Pictures aside, reproduce exactly and only the lines from the one containing "[Show Internet marketing service] (178, 838)" through the end of the records.

*** Material provided Section Begins ***

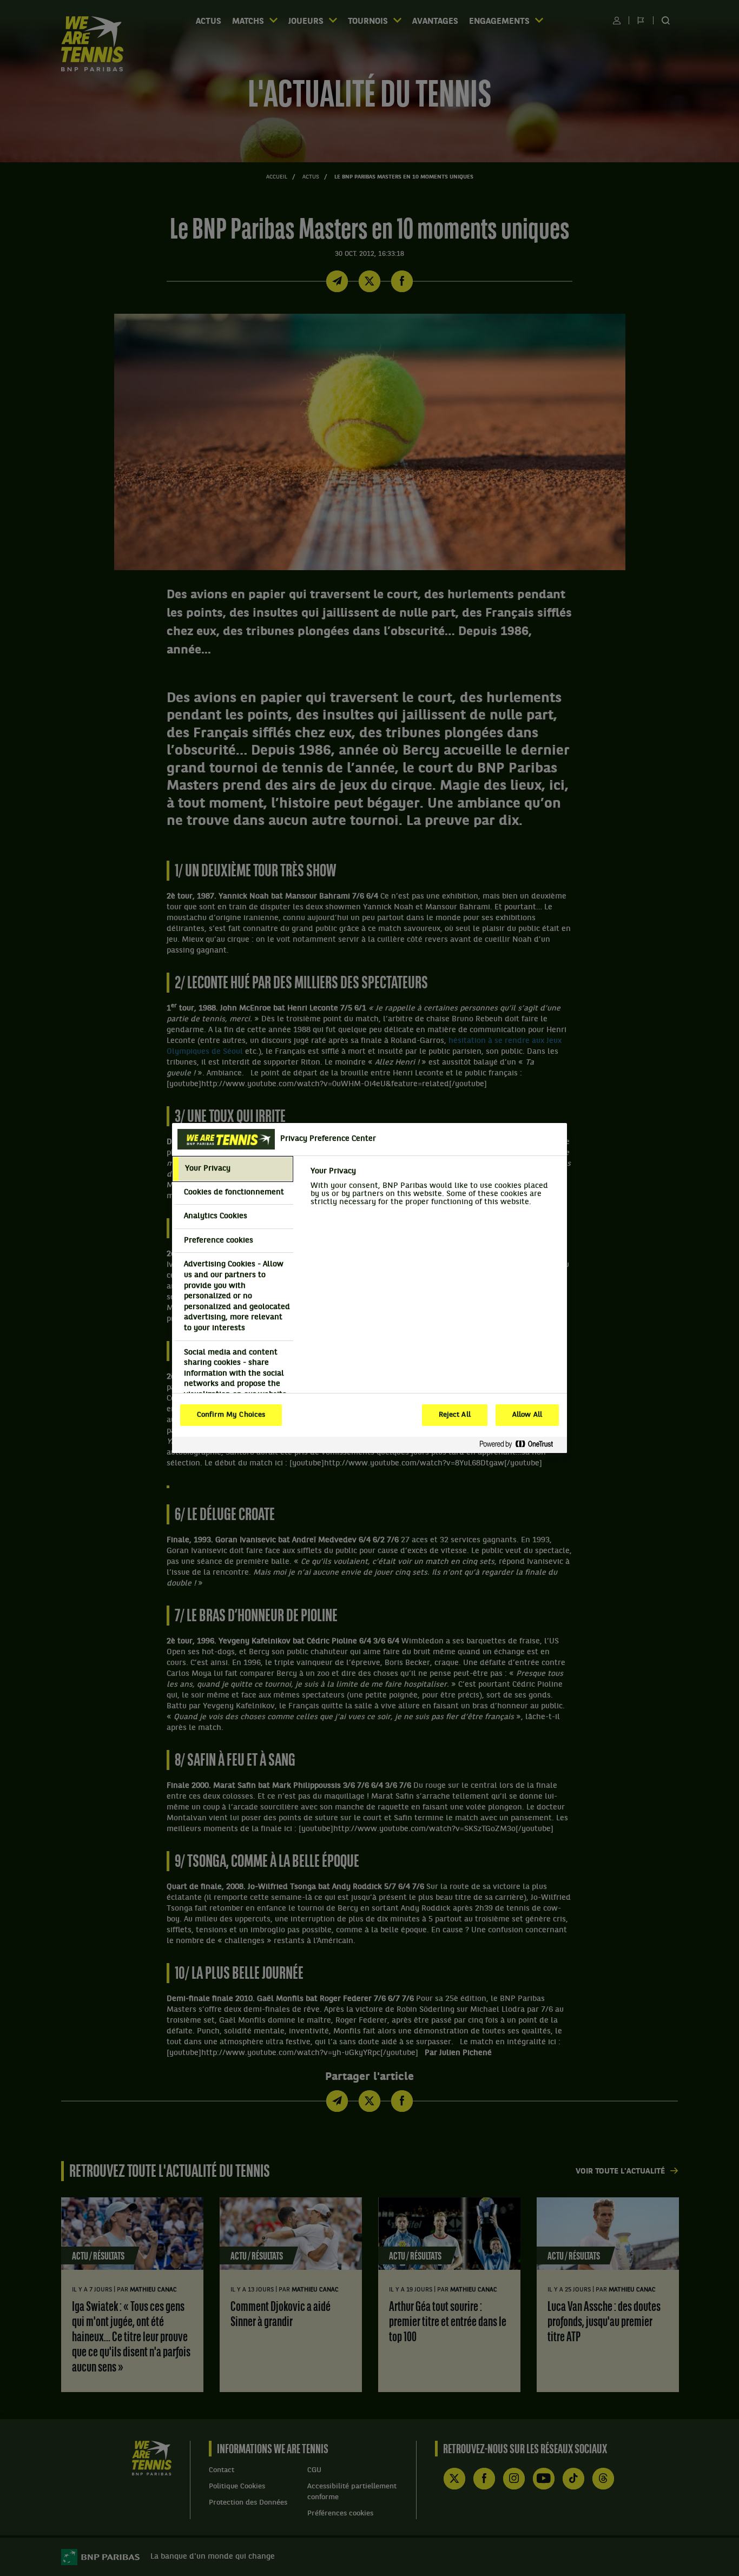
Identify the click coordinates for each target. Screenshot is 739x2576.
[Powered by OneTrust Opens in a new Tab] (520, 1444)
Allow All (527, 1415)
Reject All (455, 1415)
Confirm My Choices (231, 1415)
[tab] (232, 1169)
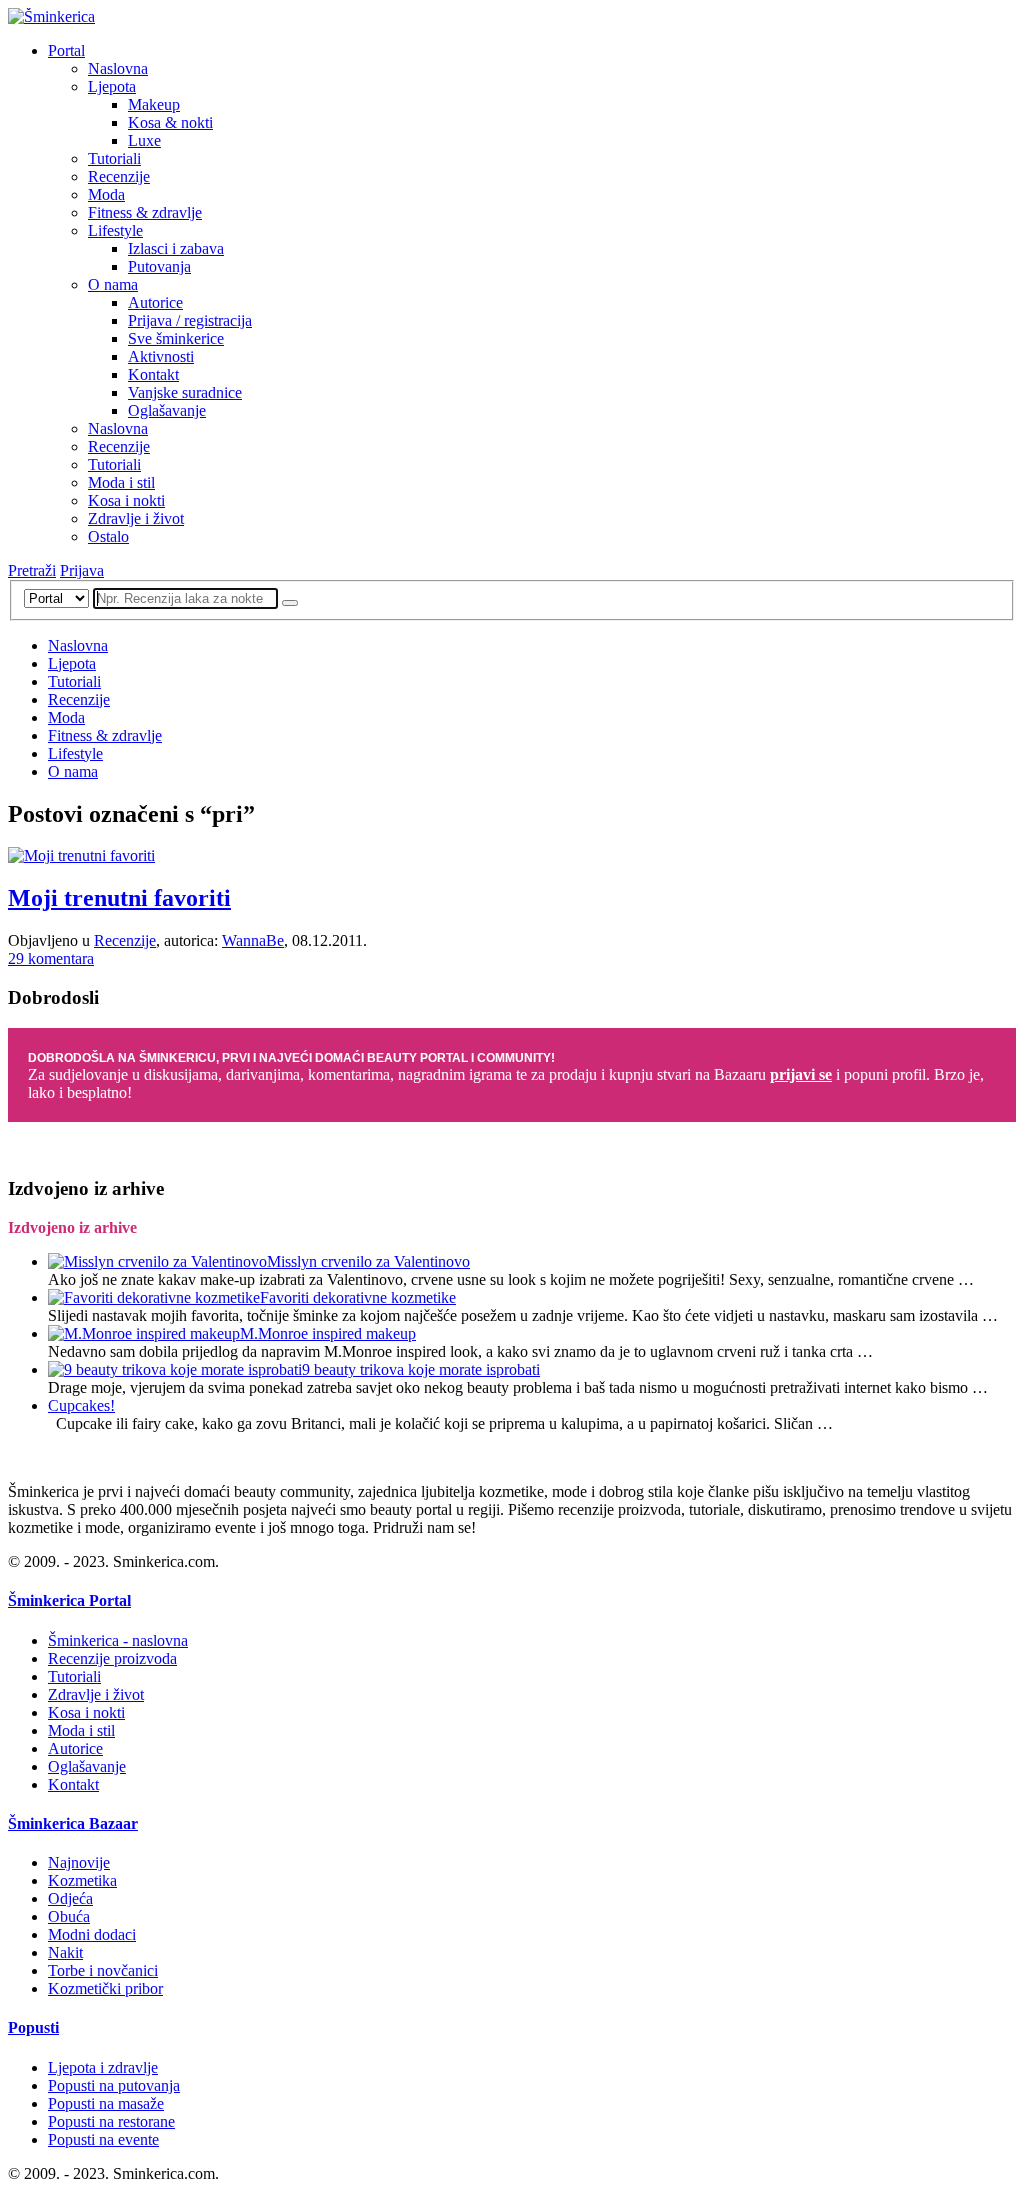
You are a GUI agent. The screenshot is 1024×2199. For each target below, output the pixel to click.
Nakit (65, 1952)
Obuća (69, 1916)
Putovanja (159, 266)
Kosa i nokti (126, 500)
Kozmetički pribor (105, 1988)
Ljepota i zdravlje (103, 2067)
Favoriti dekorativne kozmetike (358, 1297)
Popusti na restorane (111, 2121)
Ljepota (112, 86)
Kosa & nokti (170, 122)
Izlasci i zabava (176, 248)
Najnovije (79, 1862)
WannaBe (253, 940)
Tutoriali (114, 158)
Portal (66, 50)
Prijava (82, 570)
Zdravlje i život (136, 518)
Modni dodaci (92, 1934)
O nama (113, 284)
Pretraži (32, 570)
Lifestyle (115, 230)
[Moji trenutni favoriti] (81, 855)
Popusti (33, 2027)
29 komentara (51, 958)
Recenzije (119, 176)
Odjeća (70, 1898)
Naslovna (118, 68)
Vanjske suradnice (185, 392)
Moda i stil (121, 482)
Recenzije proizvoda (112, 1658)
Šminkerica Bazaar (73, 1823)
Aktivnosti (161, 356)
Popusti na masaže (106, 2103)
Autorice (155, 302)
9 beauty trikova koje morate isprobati (421, 1369)
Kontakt (153, 374)
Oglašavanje (167, 410)
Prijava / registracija (190, 320)
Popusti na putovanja (114, 2085)
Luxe (144, 140)
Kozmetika (82, 1880)
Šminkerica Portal (69, 1600)
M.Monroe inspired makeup (328, 1333)
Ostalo (108, 536)
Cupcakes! (81, 1405)
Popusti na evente (103, 2139)
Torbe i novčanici (103, 1970)
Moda (106, 194)
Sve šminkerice (176, 338)
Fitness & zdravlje (145, 212)
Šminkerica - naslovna (118, 1640)
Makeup (154, 104)
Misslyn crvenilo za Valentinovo (368, 1261)
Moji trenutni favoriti (119, 898)
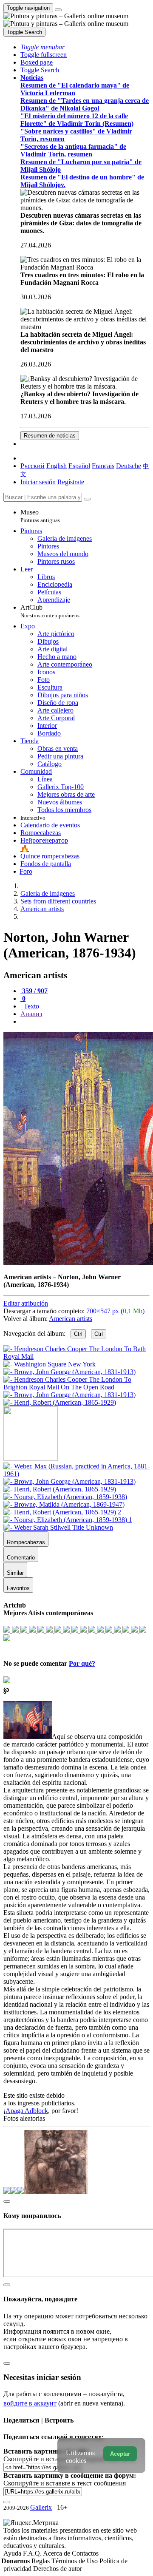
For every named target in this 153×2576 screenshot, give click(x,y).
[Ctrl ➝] (76, 1473)
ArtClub (49, 611)
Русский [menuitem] (32, 465)
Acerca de (57, 2553)
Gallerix (41, 2507)
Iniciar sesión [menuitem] (38, 482)
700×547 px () (115, 1311)
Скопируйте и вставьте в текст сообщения (64, 2483)
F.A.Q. (33, 2553)
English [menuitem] (56, 465)
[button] (42, 47)
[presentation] (85, 1021)
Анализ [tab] (31, 1013)
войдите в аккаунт (30, 2403)
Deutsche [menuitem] (128, 465)
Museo (40, 515)
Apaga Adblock (27, 2110)
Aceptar (120, 2454)
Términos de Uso (75, 2561)
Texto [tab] (30, 1006)
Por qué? (82, 1663)
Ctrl (78, 1334)
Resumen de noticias (50, 435)
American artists (70, 1318)
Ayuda (13, 2553)
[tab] (34, 990)
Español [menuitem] (79, 465)
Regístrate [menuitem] (70, 482)
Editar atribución (25, 1303)
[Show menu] (58, 10)
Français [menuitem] (103, 465)
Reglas (41, 2561)
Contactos (85, 2553)
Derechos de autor (57, 2568)
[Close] (87, 499)
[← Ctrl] (59, 1402)
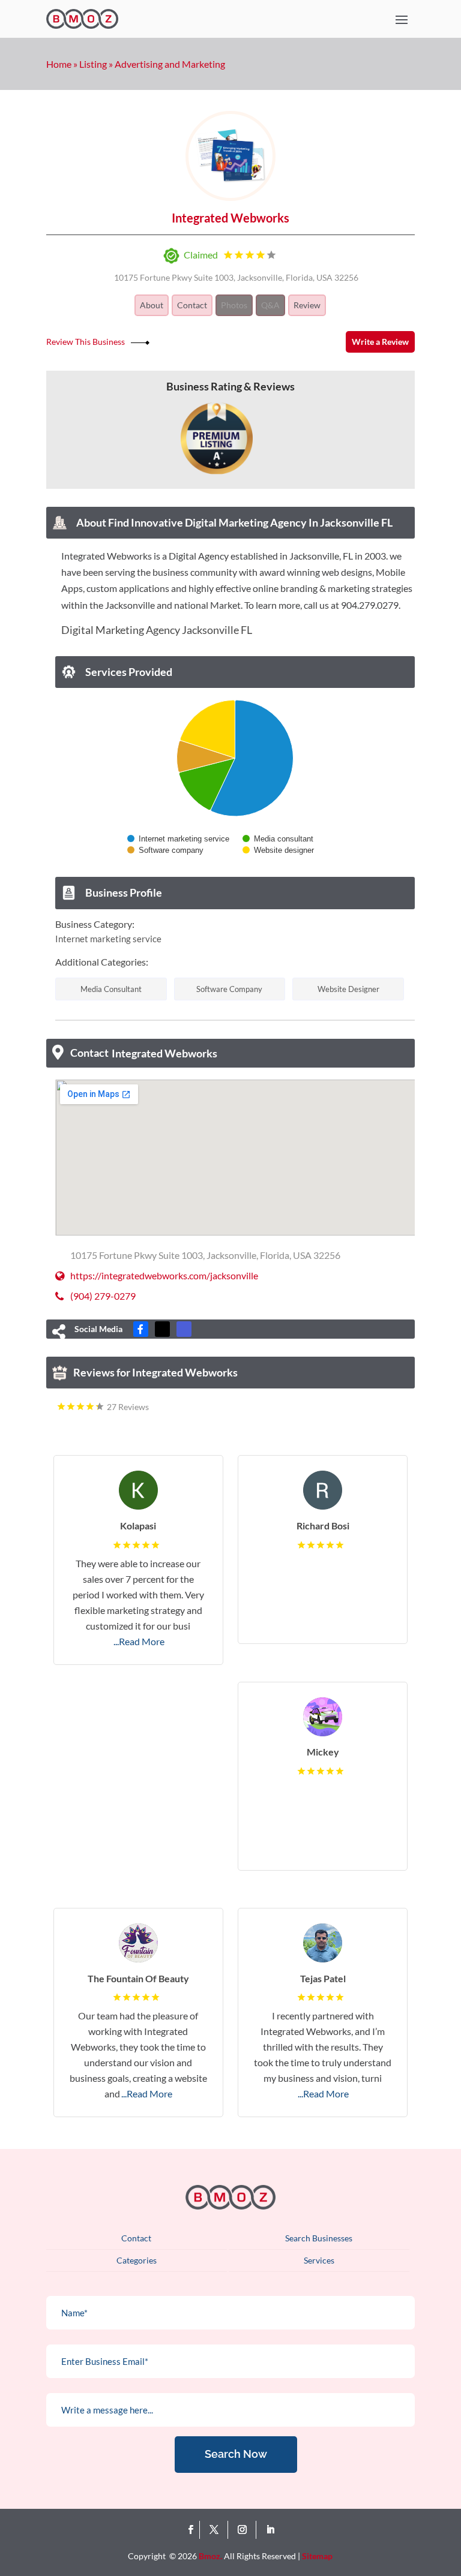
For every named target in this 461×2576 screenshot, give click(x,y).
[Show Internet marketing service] (178, 838)
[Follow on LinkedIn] (270, 2530)
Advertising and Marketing (170, 64)
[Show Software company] (165, 850)
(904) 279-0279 (103, 1295)
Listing (93, 64)
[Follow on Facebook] (190, 2530)
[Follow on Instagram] (244, 2530)
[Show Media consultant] (278, 838)
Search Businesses (318, 2238)
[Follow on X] (216, 2530)
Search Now (236, 2454)
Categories (136, 2260)
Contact (192, 305)
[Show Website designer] (279, 850)
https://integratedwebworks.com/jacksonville (164, 1275)
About (151, 305)
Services (319, 2260)
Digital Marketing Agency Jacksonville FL (156, 629)
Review (307, 305)
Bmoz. (210, 2556)
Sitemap (317, 2556)
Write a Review (380, 341)
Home (58, 64)
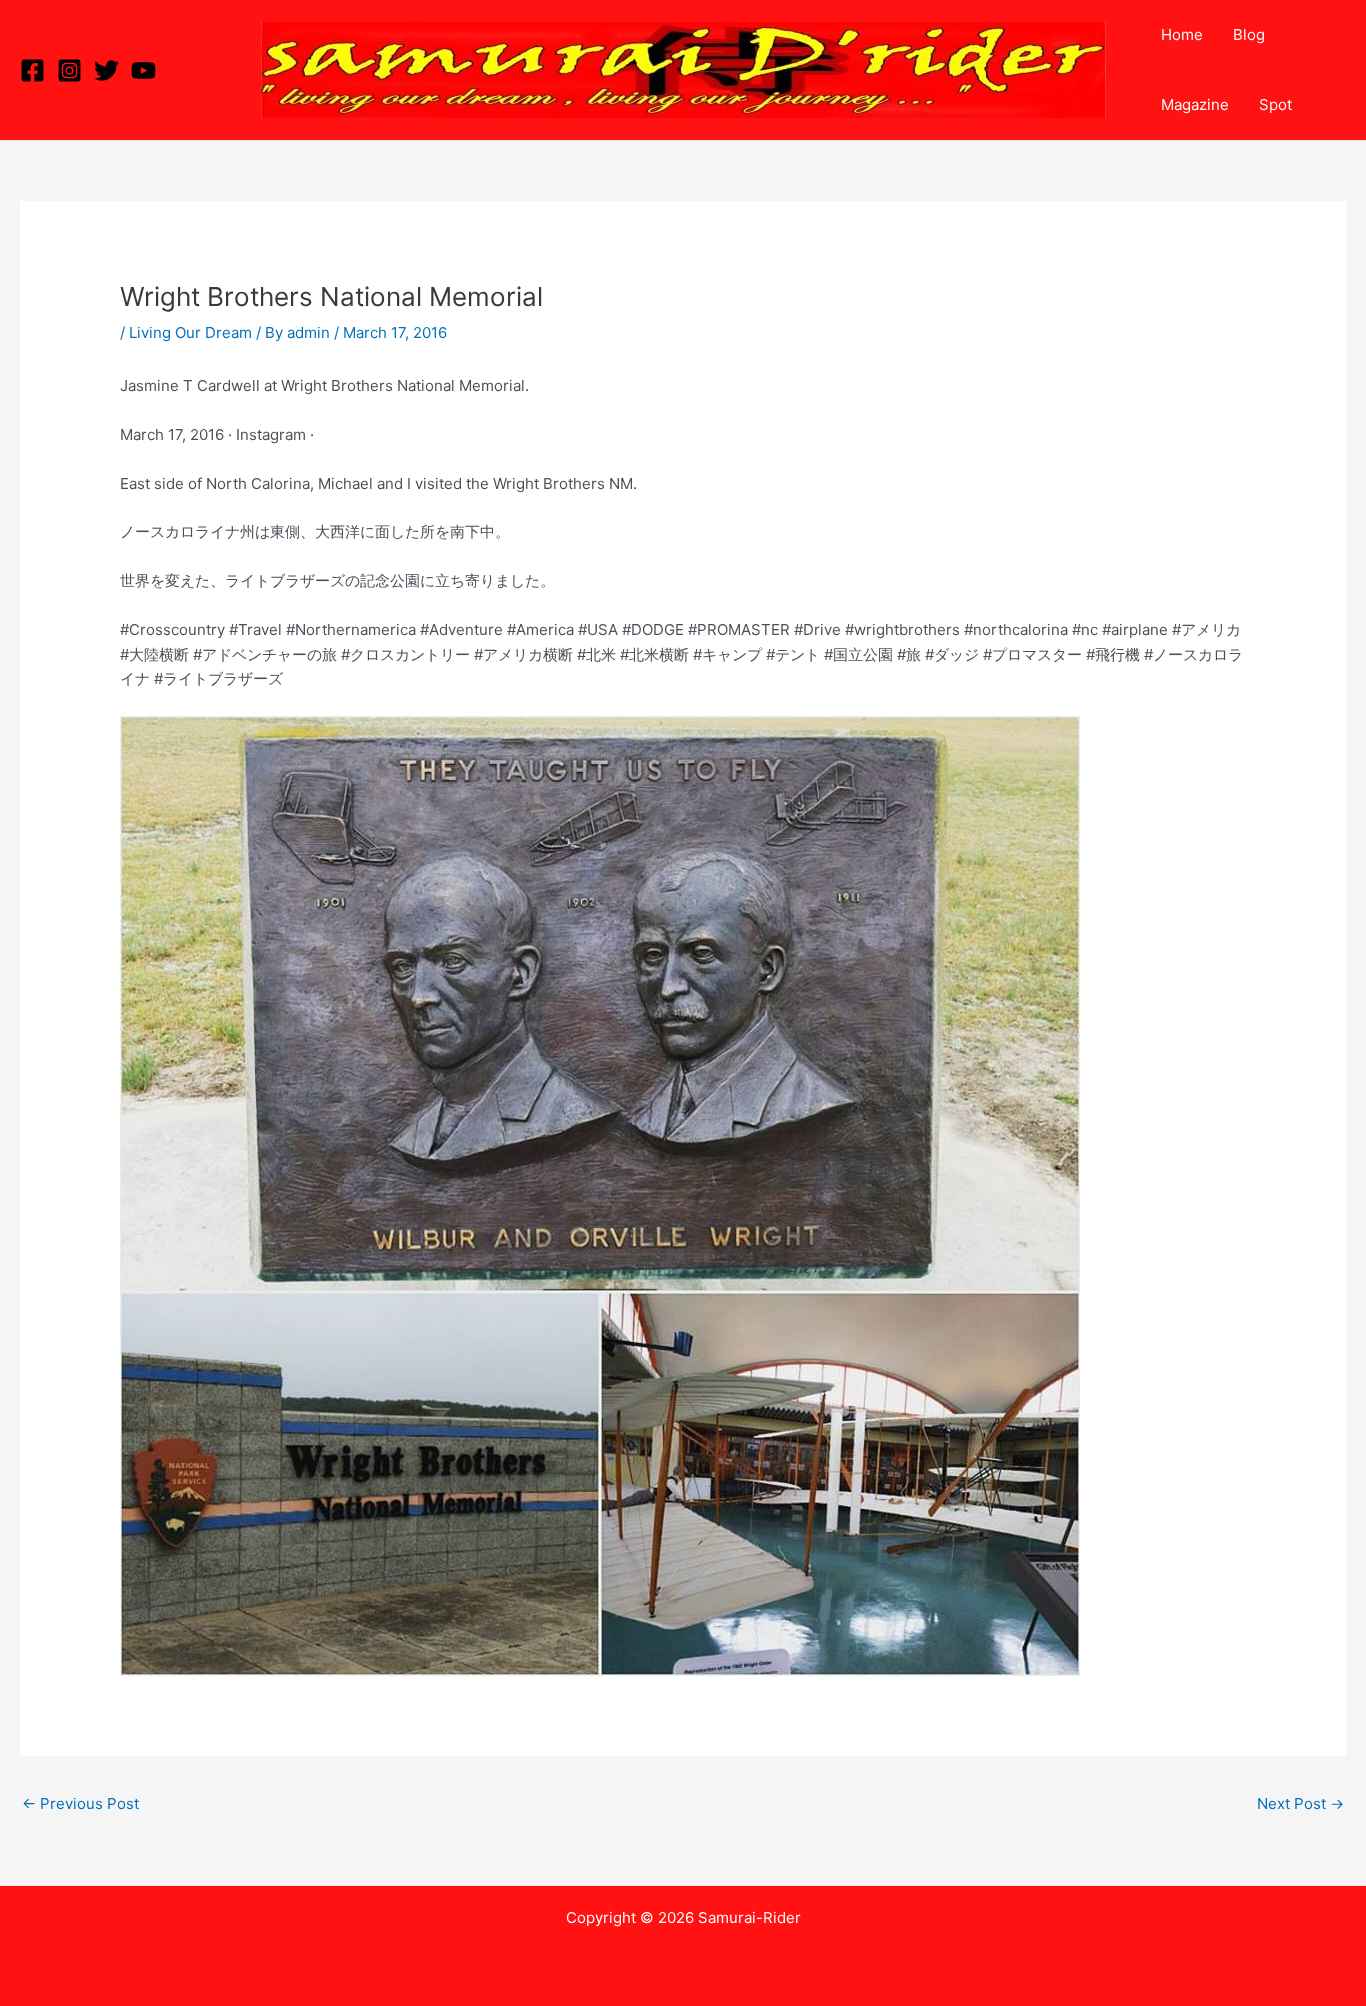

*** Material provided Section Ends ***

## Exercise answer:
[Show Internet marketing service] (178, 838)
[Follow on LinkedIn] (270, 2530)
Advertising and Marketing (170, 64)
[Show Software company] (165, 850)
(904) 279-0279 (103, 1295)
Listing (93, 64)
[Follow on Facebook] (190, 2530)
[Follow on Instagram] (244, 2530)
[Show Media consultant] (278, 838)
Search Businesses (318, 2238)
[Follow on X] (216, 2530)
Search Now (236, 2454)
Categories (136, 2260)
Contact (192, 305)
[Show Website designer] (279, 850)
https://integratedwebworks.com/jacksonville (164, 1275)
About (151, 305)
Services (319, 2260)
Digital Marketing Agency Jacksonville FL (156, 629)
Review (307, 305)
Bmoz. (210, 2556)
Sitemap (317, 2556)
Write a Review (380, 341)
Home (58, 64)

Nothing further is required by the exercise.